Pasé a ver a Lorna de camino a casa. Tenía la esperanza de que la compresa fría hubiera detenido la inflamación en mi mejilla e impidiera que me saliera un morado. Pero todavía la tenía magullada y Lorna lo notó nada más verme.
– ¿Qué ha pasado? -me dijo mientras me hacía pasar. Pero la aflicción amortiguaba su inquietud y se contentó con un desdeñoso encogimiento de hombros por mi parte y con un «No es nada…» murmurado entre dientes.
Nos sentamos en el salón los dos solos. Maggie MacFarlane había salido. Asuntos que resolver, le había dicho a Lorna. Me pregunté cuántos de aquellos asuntos requerirían la intervención del galán que había visto llegar la noche anterior.

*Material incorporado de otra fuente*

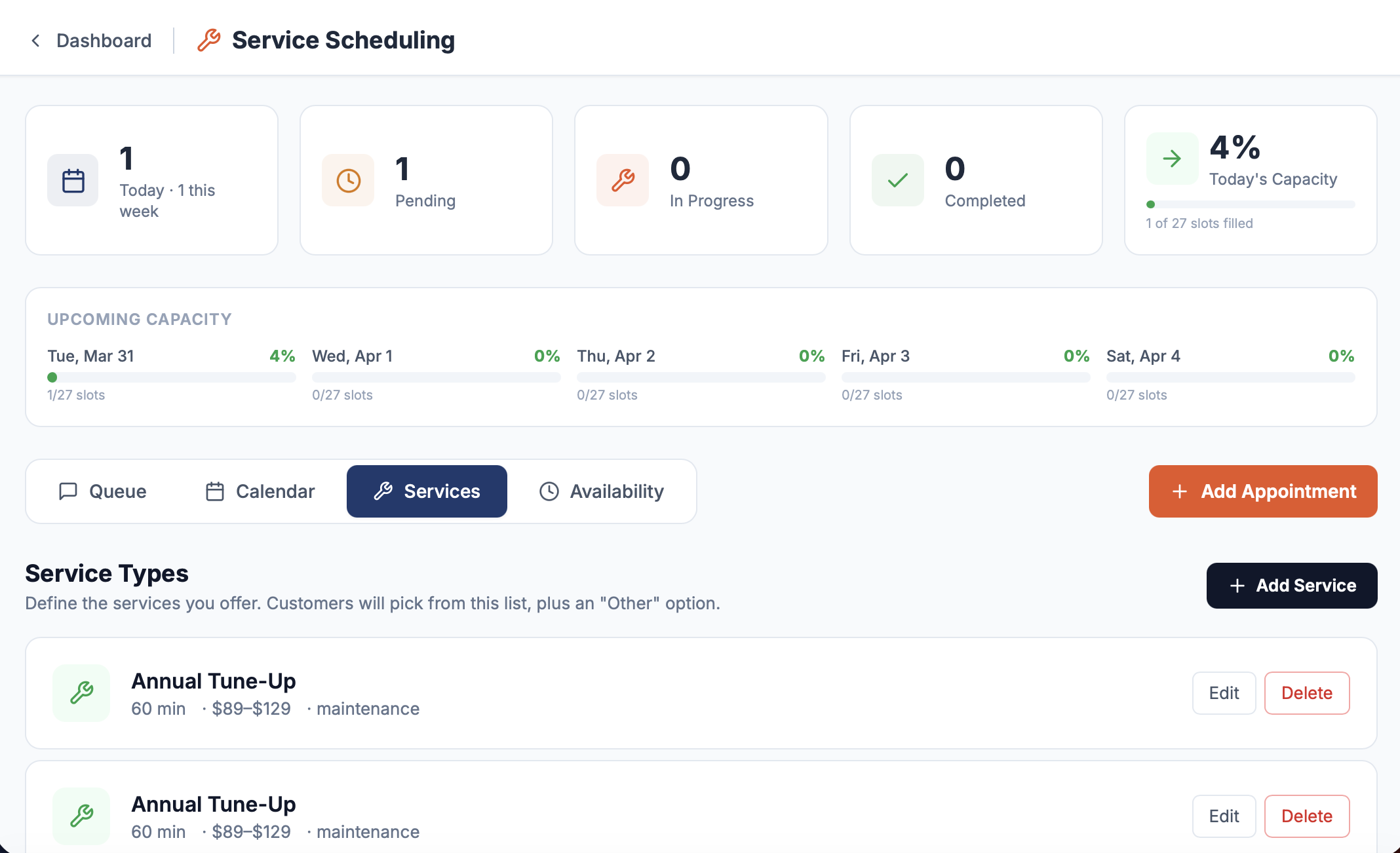Screen dimensions: 1400x853
Task: Open the Availability tab
Action: pyautogui.click(x=602, y=491)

Lorna parecía cansada y tenía los ojos enrojecidos de llorar. Le hablé con tono suave y tranquilizador e hice todo lo que debía hacer un pretendiente sensible. Al rato, cuando el ambiente ya se había despejado y parecía permitirlo, le pregunté por el visitante del Lanchester-Daimler. Ella me miró sin comprender.
– Alto, pelo oscuro… con bigote -apunté.
Su expresión se iluminó un instante.
– Ah, sí… Jack. Jack Collins. Era el socio de papá. Y un amigo de la familia.
– ¿Socio? No sabía que tu padre tuviera ningún socio.
– No. En las apuestas, no. Jack Collins está metido en el boxeo, organiza combates; creo que viene a ser como un agente o un promotor. Él y mi padre estaban organizando algunas peleas y habían creado juntos una sociedad. Jack y mi padre estaban muy… unidos. Es como un miembro más de la familia.
– No estarían metidos en la organización del combate Kirkcaldy-Schmidtke, ¿no?
– No… nada tan importante. ¿Por qué lo preguntas?
– Solo curiosidad -respondí-. ¿Para qué se pasó ayer por aquí?
– Está ayudando a resolver algunos temas de negocios.
– Ya veo. ¿Ayudando a tu madrastra?
Lorna me miró perpleja. Hasta que captó.
– Ah, no. Nada de eso. Créeme, no es que no considere capaz a Maggie. La creo capaz de cualquier cosa. Pero no me parece que Jack esté interesado. Por lo visto, tiene una colección de amiguitas glamurosas. -Esbozó una sonrisita pícara, aunque su tristeza la disolvió en el acto, como un dibujo en la arena-. Ya te digo, papá y Jack estaban muy unidos. Es imposible que Jack…
– ¿Y qué quería? Anoche, quiero decir.
– Solo pasó a ver si podía ayudar en algo. Y estaba buscando unos papeles que tenía papá.
– ¿Los encontró?
– No, creo que no.
Me tomé una copa con ella. Cuando ya me iba, me echó otra vez los brazos al cuello. Traté de ahuyentar la irritación que sentía crecer en mi interior. Una vez más, Lorna estaba quebrantando el tácito acuerdo de no exigirnos nada el uno al otro. «Estás hecho un verdadero canalla», me dije a mí mismo.
Cuando llegué a casa usé el teléfono del vestíbulo para llamar a Sheila Gainsborough al número de su agente. Respondió la misma voz suave y afeminada. Le pedí que me pasara con la señorita Gainsborough. Hubo un suspiro y un silencio al otro lado de la línea; luego se puso ella. Le expliqué los progresos que había hecho, cosa que no me llevó mucho tiempo.